DI TERESA MENGANI
Tra attese infinite, corruzione e la morte lenta del senso civico
C’è qualcosa di profondamente ingiusto e sconfortante nel vedere ammalarsi in Calabria. Ma è a Catanzaro che questa ingiustizia ha assunto i contorni di una tragedia sociale: quella di una sanità che non cura più, ma che aspetta, rimanda, promette e spesso tradisce. Un sistema che si è arreso, o peggio ancora, ha scelto di voltare le spalle ai più fragili.
L’ultimo scandalo giudiziario che ha travolto l’ospedale “Dulbecco” non sorprende più nessuno. Ormai, l’indignazione non è nemmeno rabbia: è rassegnazione. Sappiamo che i medici coinvolti non sono marziani caduti da un’altra galassia, ma uomini e donne che hanno scelto di barattare il giuramento di Ippocrate con un guadagno personale. Un patto cinico con il diavolo dell’opportunismo. E intanto, chi non può permettersi una visita privata resta a guardare la propria salute sgretolarsi, giorno dopo giorno.
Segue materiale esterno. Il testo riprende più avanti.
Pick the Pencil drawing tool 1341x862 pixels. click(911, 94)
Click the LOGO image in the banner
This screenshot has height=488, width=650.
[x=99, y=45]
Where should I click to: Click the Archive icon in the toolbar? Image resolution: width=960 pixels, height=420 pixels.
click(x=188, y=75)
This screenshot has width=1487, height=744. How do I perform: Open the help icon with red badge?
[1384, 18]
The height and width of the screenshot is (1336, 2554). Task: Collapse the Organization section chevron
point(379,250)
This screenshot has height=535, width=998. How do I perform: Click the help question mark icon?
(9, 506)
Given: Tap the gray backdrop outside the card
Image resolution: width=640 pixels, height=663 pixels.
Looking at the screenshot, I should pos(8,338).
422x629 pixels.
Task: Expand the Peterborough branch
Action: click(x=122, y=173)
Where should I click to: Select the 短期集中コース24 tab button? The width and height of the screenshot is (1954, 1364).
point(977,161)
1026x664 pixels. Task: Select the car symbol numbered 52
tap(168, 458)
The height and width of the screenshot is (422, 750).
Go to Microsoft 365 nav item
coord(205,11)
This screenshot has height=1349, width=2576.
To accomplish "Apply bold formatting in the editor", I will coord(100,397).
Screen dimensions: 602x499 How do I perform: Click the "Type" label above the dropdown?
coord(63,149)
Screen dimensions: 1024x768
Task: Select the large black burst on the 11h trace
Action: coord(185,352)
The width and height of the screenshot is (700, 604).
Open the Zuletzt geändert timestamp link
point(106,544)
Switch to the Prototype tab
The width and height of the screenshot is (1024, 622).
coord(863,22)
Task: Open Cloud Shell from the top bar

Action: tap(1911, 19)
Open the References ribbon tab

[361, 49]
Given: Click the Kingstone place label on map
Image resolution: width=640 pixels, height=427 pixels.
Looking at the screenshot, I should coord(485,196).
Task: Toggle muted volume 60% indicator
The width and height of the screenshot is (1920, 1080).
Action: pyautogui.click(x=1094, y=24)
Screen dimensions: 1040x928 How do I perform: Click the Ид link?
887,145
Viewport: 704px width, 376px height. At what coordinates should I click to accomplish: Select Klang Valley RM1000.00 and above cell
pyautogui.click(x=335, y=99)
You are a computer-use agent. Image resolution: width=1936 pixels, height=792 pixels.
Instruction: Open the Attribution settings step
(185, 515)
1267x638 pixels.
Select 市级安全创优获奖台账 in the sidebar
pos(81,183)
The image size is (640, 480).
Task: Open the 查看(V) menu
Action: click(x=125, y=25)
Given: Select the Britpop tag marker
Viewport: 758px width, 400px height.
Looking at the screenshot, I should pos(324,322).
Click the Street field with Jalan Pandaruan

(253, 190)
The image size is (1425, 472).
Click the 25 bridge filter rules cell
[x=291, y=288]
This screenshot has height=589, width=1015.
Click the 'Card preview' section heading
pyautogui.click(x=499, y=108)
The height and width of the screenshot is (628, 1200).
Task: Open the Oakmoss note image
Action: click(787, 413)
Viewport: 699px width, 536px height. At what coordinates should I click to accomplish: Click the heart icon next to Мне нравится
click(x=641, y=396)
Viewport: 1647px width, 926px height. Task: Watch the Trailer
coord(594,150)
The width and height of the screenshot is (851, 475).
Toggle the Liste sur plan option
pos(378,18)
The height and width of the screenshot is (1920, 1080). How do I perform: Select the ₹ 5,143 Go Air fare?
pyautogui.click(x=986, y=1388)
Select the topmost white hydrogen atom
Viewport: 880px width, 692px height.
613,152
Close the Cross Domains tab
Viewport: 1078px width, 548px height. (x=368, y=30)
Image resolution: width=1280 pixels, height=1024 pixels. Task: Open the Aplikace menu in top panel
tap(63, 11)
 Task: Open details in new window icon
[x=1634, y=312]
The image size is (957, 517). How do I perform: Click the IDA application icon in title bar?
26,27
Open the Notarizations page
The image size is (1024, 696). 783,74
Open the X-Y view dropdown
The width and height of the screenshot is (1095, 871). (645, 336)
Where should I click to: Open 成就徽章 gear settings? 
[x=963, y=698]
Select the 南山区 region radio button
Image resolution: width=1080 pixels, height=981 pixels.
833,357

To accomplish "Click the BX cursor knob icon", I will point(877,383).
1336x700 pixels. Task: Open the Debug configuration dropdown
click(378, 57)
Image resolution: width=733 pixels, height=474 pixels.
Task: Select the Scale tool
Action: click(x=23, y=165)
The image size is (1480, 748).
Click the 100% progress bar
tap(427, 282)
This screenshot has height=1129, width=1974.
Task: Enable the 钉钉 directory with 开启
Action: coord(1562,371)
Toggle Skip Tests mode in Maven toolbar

La cosa che fa più male è che in Calabria, e Catanzaro è solo l’emblema di un male più vasto, ci si è abituati a tutto: alle liste d’attesa di due anni per un elettrocardiogramma, alle ecografie promesse e mai prenotate, agli sportelli che non rispondono mai, ai referti che arrivano quando ormai non servono più. Ma ci si è abituati soprattutto a sentirsi soli. Perché quando lo Stato ti fa aspettare, è come se ti dicesse che non conti abbastanza.
E mentre i pazienti contano i mesi sul calendario, alcuni contano i soldi. E li fanno, tanti. In nero, dentro ospedali pubblici, usando macchinari pagati con le tasse di tutti. È questa la parte più amara: la sanità non è più pubblica, ma selettiva. Cura chi può pagare. Agli altri resta la speranza. O la rassegnazione.
Ma la domanda vera è: cosa c’è da salvare, oggi, nel nostro sistema sanitario? Forse ancora qualcosa. Ci sono medici onesti che combattono ogni giorno con turni impossibili e mezzi ridotti. Ci sono infermieri che restano umani nonostante tutto. Ma c’è anche una macchina burocratica che li schiaccia, un’organizzazione che non organizza nulla, un’assenza di direzione che ha trasformato la sanità in un mostro cieco e sordo.
Il cittadino calabrese non si sente solo malato. Si sente abbandonato, umiliato, preso in giro. È costretto a diventare esperto di “trucchi” per saltare le liste, a cercare l’amico dell’amico, a sperare che qualcuno “gli dia una mano”. In un mondo normale, si dovrebbe poter contare sul diritto. Qui si sopravvive grazie ai favori.
E intanto si svuota anche la speranza. Perché chi può emigra: non solo per lavorare, ma anche per farsi curare. Così la sanità pubblica, che dovrebbe essere il pilastro dell’uguaglianza, diventa la misura di una disparità sempre più crudele.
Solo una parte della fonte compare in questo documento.